No. 56 – Toronto Argonauts
- Position: Offensive lineman
- Roster status: Active
- CFL status: American

Personal information
- Born: July 31, 1996 (age 29) Antioch, California, U.S.
- Listed height: 6 ft 6 in (1.98 m)
- Listed weight: 324 lb (147 kg)

Career information
- High school: Deer Valley High
- College: College of San Mateo Oregon

Career history
- 2022: Green Bay Packers*
- 2022: Dallas Cowboys*
- 2023: Denver Broncos*
- 2023: Arlington Renegades
- 2024: Seattle Sea Dragons*
- 2024: DC Defenders*
- 2024: San Antonio Brahmas
- 2024–present: Toronto Argonauts
- * Offseason and/or practice squad member only

Awards and highlights
- Grey Cup champion (2024);
- Stats at CFL.ca

= George Moore (gridiron football) =

American gridiron football player (born 1996)

George Moore (born July 31, 1996) is an American professional football offensive lineman for the Toronto Argonauts of the Canadian Football League (CFL).

==College career==
Moore played college football for the College of San Mateo from 2015 to 2016. He then transferred to the University of Oregon to play for the Ducks from 2017 to 2021.

==Professional career==

Pre-draft measurables
| Height | Weight | Arm length | Hand span | Wingspan | 40-yard dash | 10-yard split | 20-yard split | 20-yard shuttle | Three-cone drill | Vertical jump | Broad jump | Bench press |
| 6 ft 5+3⁄4 in (1.97 m) | 312 lb (142 kg) | 33+7⁄8 in (0.86 m) | 10+5⁄8 in (0.27 m) | 6 ft 9+1⁄8 in (2.06 m) | 5.25 s | 1.85 s | 3.02 s | 4.81 s | 7.60 s | 24.0 in (0.61 m) | 8 ft 2 in (2.49 m) | 26 reps |
All values from Pro Day

===Green Bay Packers===
After going unselected in the 2022 NFL draft, Moore signed as a free agent with the Green Bay Packers on May 6, 2022. He was later released during training camp on August 18, 2022.

===Dallas Cowboys===
On November 9, 2022, Moore signed with the Dallas Cowboys. However, he was released on December 6, 2022.

===Denver Broncos===
Moore signed a practice roster agreement with the Denver Broncos on January 4, 2023. However, his contract expired shortly after the conclusion of the 2023 season.

===Arlington Renegades===
Moore was selected by the Arlington Renegades in the fourth round of the 2023 XFL supplemental draft.
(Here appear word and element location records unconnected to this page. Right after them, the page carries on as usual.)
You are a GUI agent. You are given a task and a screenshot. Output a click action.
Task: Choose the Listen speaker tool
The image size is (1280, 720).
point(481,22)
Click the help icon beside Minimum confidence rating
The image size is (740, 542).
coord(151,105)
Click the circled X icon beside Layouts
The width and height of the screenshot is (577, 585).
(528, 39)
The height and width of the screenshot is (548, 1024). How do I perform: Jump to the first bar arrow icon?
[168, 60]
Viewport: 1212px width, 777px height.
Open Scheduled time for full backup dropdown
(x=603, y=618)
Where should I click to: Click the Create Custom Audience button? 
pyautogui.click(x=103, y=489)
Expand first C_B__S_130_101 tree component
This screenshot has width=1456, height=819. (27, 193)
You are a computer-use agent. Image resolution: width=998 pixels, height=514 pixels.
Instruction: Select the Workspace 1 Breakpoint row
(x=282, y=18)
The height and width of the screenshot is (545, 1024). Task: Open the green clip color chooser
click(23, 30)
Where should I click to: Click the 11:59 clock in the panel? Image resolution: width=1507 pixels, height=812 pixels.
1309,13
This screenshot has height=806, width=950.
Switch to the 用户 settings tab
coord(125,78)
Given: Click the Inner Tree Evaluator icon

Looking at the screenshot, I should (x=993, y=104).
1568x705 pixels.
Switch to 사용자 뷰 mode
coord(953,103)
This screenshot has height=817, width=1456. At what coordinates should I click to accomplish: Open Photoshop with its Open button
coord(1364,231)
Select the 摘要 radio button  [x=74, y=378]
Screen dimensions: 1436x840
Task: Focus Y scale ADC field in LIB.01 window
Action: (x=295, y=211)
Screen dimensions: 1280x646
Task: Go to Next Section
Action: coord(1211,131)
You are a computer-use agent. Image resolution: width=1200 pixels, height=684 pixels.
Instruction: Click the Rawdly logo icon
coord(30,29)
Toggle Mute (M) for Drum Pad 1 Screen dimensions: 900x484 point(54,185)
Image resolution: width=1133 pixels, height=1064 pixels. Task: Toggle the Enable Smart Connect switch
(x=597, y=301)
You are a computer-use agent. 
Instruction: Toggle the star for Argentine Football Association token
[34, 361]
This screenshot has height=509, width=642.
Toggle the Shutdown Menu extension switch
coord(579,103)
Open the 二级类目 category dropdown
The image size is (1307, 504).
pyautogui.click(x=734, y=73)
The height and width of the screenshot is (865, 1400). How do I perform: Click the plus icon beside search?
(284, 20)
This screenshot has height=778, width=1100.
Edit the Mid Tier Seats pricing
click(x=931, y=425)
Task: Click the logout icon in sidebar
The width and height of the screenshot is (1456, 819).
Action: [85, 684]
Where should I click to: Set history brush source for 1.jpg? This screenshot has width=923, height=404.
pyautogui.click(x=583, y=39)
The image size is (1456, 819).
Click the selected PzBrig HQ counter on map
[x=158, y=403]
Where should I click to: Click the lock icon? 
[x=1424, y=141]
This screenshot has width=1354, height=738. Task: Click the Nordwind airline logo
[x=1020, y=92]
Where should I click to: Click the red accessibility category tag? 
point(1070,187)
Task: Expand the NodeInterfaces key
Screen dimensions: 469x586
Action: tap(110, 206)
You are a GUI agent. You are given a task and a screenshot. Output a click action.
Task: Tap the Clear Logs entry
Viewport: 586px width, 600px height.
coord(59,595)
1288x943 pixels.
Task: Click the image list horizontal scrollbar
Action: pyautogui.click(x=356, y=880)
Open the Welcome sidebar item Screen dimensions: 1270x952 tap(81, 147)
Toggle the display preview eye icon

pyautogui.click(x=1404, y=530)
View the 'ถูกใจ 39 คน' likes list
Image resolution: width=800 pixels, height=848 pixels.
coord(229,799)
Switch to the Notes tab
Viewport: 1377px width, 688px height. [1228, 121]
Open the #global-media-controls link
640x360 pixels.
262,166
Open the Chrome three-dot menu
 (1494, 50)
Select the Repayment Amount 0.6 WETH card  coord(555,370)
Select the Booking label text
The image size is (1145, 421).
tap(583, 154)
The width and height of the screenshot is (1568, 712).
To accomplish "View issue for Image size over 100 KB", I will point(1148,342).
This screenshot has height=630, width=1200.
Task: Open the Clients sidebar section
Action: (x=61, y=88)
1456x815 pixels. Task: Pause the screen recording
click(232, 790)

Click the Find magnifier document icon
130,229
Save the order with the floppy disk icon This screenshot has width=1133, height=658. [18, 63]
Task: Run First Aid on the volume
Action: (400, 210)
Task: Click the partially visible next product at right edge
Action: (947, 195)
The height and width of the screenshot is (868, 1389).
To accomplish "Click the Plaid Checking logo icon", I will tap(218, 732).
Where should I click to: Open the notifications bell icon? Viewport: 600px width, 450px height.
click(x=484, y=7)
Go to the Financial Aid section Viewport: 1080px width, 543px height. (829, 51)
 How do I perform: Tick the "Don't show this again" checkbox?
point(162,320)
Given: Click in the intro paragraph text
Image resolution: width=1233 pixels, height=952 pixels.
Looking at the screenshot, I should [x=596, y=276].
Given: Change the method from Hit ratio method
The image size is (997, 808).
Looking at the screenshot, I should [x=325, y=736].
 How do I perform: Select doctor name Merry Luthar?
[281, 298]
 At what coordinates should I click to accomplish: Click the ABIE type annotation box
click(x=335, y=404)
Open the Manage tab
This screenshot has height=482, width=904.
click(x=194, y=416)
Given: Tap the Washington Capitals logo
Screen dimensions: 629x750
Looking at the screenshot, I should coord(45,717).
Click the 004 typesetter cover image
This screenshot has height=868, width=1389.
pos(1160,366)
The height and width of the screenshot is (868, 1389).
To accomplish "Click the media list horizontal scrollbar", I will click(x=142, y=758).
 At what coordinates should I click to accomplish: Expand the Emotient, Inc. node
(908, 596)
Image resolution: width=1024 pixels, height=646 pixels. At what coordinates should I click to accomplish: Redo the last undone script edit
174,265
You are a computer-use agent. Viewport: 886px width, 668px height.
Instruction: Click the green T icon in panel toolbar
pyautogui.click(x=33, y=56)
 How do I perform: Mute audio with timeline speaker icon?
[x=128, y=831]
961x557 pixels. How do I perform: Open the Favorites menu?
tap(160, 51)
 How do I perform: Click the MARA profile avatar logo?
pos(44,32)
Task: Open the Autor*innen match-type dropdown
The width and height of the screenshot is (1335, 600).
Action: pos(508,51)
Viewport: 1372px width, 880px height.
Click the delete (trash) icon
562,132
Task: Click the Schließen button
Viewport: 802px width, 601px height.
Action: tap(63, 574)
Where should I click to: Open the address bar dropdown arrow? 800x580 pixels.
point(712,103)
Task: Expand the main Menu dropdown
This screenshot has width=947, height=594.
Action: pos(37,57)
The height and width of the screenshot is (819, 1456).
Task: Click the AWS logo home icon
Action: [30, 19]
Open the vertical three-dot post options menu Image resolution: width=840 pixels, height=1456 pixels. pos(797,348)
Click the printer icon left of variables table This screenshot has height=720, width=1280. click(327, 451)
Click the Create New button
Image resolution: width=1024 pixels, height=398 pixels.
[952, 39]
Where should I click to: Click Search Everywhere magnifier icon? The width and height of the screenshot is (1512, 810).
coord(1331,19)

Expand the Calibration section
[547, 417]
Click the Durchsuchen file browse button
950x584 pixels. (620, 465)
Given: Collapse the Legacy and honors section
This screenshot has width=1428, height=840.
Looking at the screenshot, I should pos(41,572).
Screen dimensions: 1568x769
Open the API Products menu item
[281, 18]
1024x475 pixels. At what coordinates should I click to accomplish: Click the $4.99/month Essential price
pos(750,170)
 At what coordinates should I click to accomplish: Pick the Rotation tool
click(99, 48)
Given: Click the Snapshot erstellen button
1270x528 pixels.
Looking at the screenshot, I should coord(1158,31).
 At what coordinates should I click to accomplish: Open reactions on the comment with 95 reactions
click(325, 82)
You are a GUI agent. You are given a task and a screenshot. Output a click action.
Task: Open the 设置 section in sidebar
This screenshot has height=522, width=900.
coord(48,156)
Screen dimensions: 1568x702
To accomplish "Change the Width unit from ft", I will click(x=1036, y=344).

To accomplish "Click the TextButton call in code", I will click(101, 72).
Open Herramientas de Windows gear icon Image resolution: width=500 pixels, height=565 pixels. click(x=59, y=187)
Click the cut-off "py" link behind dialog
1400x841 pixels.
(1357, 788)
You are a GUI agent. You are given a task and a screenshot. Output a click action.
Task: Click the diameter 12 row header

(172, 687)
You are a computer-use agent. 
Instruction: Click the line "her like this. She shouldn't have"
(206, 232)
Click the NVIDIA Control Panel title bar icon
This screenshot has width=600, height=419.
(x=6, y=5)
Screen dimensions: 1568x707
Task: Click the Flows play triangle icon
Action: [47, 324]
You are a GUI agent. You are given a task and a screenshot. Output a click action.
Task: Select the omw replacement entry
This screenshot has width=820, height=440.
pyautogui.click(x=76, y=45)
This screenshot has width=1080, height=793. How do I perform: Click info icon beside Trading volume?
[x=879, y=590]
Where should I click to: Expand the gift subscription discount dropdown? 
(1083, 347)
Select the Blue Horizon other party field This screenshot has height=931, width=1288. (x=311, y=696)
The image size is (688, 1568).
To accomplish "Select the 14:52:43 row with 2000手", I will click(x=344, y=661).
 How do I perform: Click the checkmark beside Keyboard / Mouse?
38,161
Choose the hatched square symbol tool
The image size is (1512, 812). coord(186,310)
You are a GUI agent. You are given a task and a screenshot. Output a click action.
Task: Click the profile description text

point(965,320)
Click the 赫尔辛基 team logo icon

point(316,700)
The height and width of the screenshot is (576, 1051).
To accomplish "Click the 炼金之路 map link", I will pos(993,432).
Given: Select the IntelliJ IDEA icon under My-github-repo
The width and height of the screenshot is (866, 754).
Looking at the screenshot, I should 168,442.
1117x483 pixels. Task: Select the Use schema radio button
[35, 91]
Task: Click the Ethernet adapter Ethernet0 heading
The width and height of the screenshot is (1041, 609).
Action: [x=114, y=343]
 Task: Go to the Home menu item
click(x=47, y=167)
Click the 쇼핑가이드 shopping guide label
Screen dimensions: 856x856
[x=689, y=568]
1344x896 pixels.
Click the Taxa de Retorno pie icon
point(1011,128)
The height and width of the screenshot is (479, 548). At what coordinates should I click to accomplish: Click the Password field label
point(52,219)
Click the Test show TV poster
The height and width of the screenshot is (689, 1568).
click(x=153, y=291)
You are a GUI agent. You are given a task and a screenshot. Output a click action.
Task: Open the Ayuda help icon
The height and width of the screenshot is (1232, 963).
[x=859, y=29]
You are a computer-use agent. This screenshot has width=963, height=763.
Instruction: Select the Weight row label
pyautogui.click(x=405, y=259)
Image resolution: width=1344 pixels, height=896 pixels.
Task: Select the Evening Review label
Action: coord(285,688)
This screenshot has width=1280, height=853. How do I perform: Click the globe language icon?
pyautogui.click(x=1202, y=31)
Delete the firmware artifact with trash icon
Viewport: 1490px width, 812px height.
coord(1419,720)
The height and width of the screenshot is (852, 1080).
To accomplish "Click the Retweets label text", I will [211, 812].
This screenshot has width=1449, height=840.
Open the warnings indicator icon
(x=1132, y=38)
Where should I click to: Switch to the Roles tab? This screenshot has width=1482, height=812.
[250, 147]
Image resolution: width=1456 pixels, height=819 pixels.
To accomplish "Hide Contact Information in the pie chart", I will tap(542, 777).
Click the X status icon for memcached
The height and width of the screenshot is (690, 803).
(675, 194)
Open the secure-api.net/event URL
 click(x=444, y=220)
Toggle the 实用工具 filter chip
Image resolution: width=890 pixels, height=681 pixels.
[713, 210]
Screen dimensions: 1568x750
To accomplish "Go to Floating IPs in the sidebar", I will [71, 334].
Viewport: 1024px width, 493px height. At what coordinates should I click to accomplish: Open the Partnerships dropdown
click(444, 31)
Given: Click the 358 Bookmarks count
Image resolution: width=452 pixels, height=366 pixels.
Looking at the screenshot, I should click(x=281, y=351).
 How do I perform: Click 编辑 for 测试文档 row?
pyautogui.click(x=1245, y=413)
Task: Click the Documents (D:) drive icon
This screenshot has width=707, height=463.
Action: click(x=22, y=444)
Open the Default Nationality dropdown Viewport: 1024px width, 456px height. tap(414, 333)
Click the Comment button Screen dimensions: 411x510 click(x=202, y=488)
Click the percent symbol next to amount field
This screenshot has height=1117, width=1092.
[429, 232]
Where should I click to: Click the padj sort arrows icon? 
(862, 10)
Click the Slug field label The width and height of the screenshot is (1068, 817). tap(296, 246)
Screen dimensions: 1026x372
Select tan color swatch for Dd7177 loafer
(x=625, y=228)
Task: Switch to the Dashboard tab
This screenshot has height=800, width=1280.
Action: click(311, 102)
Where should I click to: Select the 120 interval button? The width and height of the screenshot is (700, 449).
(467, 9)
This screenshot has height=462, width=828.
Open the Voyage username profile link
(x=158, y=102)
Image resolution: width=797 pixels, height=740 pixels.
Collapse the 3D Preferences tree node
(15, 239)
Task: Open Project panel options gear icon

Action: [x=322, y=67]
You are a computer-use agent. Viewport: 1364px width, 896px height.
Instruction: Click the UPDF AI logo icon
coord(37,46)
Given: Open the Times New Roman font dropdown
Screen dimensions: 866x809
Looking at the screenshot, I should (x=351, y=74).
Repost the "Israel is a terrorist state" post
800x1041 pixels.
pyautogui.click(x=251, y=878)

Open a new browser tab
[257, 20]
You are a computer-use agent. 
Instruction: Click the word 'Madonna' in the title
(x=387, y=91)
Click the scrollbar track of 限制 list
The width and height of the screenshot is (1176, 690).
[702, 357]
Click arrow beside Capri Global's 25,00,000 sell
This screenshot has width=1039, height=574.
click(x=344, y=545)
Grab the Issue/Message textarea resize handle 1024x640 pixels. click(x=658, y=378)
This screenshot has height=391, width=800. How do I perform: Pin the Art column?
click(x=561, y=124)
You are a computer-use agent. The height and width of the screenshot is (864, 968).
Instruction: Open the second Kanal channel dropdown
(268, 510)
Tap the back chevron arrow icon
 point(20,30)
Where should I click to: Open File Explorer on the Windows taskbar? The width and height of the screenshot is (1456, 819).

He played in nine games, starting in two, and was part of the 2023 XFL Championship team.

===Seattle Sea Dragons===
On June 16, 2023, Moore was traded to the Seattle Sea Dragons in exchange for Tuzar Skipper and a swap of picks in the 2023 XFL rookie draft. However, the Sea Dragons folded when the XFL and United States Football League (USFL) merged to create the United Football League (UFL), terminating his contract with the team.

===DC Defenders===
Moore was selected by the DC Defenders in phase 2 of the 2024 UFL dispersal draft on January 8, 2024. He was later released on March 10, 2024.

===San Antonio Brahmas===
On April 25, 2024, Moore signed with the San Antonio Brahmas. He was released on May 21, 2024.

===Toronto Argonauts===
On July 8, 2024, it was announced that Moore had signed with the Toronto Argonauts to a practice roster agreement. He made his CFL debut in the last game of the regular season on October 25, 2024, against the Edmonton Elks. He returned to the practice roster for the post-season and remained there as the Argonauts defeated the Winnipeg Blue Bombers in the 110th Grey Cup game.

Following the trade of Dejon Allen to the BC Lions, Moore won the starting left tackle spot to begin the 2025 season.